The difference between the Isle of Wight council keeping all eleven Isle of Wight libraries open and making the cut-backs that they proposed and approved is just £236,000 it was revealed last night.
As last night’s Cabinet meeting, Cllr Bob Blezzard asked …
Given that it has proved possible to reduce the proposed saving requirement for the Isle of Wight Library Service from £632K to £350K within the last three weeks, how much would it be necessary to reduce the £350K saving by to facilitate all the existing libraries continuing to function under their current arrangements, given that some of the £350K savings are against central costs and not individual libraries?
Summary – How much would it cost to keep the libraries open?
£236,000
Cllr George Brown, the Cabinet member responsible, provided the answer, which our live notes say that the cost would be £236,000.
His full answer (supplied by Cllr Brown) was …
The proposed savings target assumed a basic provision of hours to be as set out in Option B – 50 hours for Newport, 42 hours for Ryde, 21 hours for Bembridge, Cowes, East Cowes, Freshwater, Sandown, Shanklin and Ventnor, with 10 hours for Brighstone and Niton. To bring these back to the current arrangements would cost a further £236,000. This would therefore reduce savings from £350,000 to £114,000 in 2011/12.
£114k still saved
Cllr Brown explained that even if the libraries stayed open with the number of hours they currently do, there would still be a saving of £114,000, by streamlining central services.
“It’s only 0.2% of the Council’s total budget”
VentnorBlog spoke to Cllr Blezzard this morning about it, “£236k only amounts to 0.2% of the Council’s total budget,” he told us, continuing, “For the amount your talking about and the benefit it would bring – I think they should find that money and keep the service as it has been.

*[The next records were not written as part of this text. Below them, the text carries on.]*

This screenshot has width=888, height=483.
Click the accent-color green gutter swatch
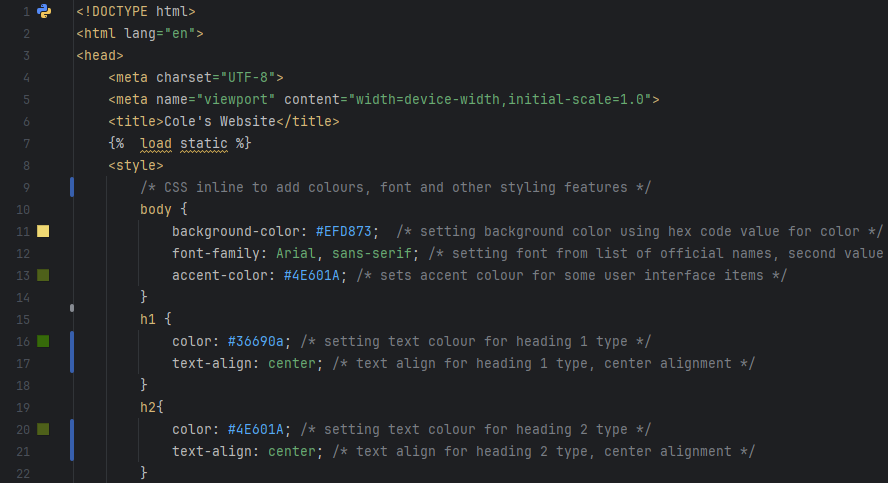click(43, 275)
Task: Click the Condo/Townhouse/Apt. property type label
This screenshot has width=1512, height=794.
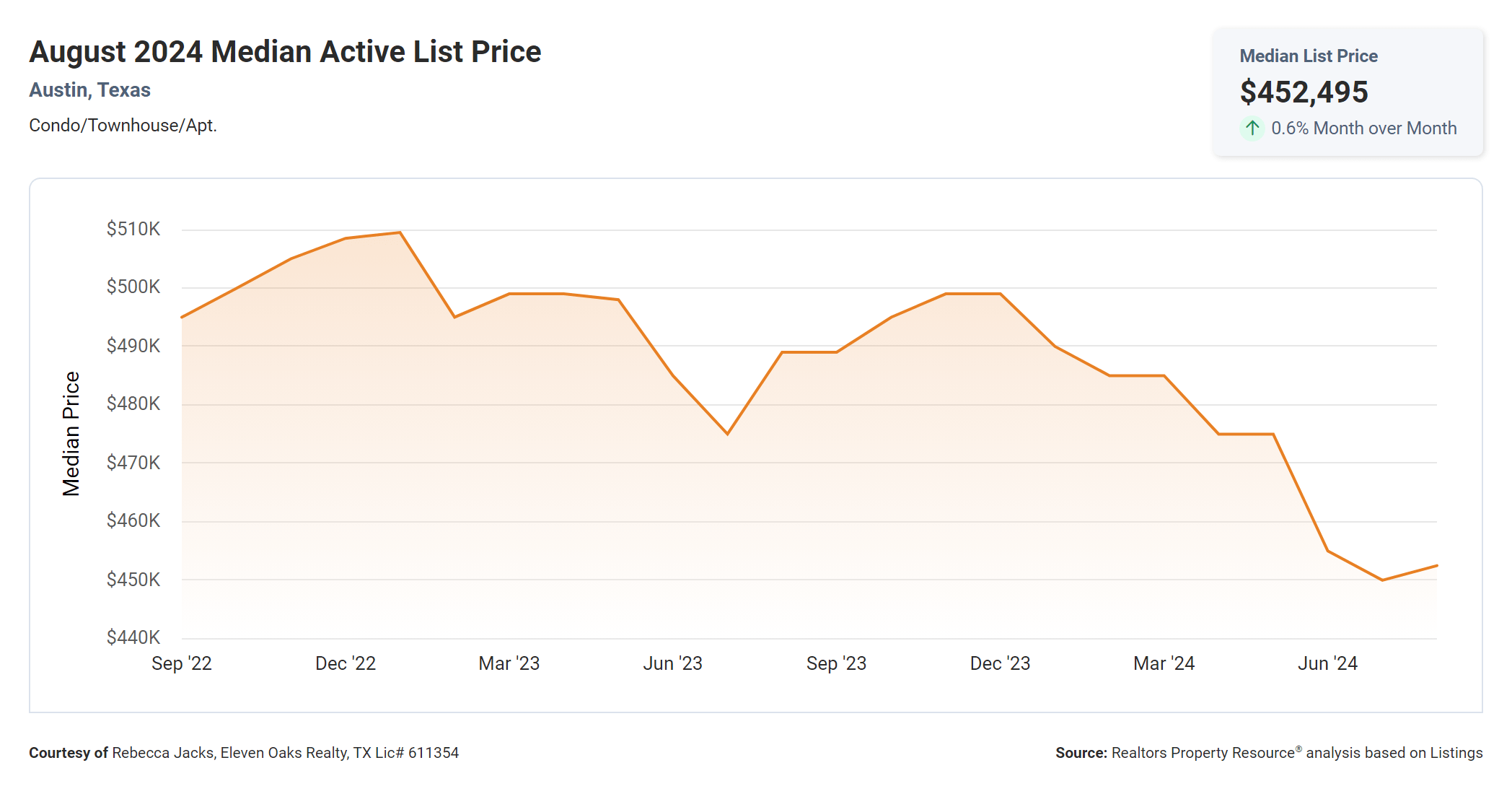Action: click(123, 126)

If they did keep the libraries open as they are, there would be a lot of good will shown towards them.”
Cllr Blezzard followed this up with another question, which was,
If Lib Dem controlled Portsmouth – with no parish councils to bail it out, and a Band D Council Tax £140 lower than the Isle of Wight – can, far from closing libraries, afford to open a new one, how is it that you are reducing opening hours and still planning closures?
Cllr Brown said that he would provide a reply in a letter.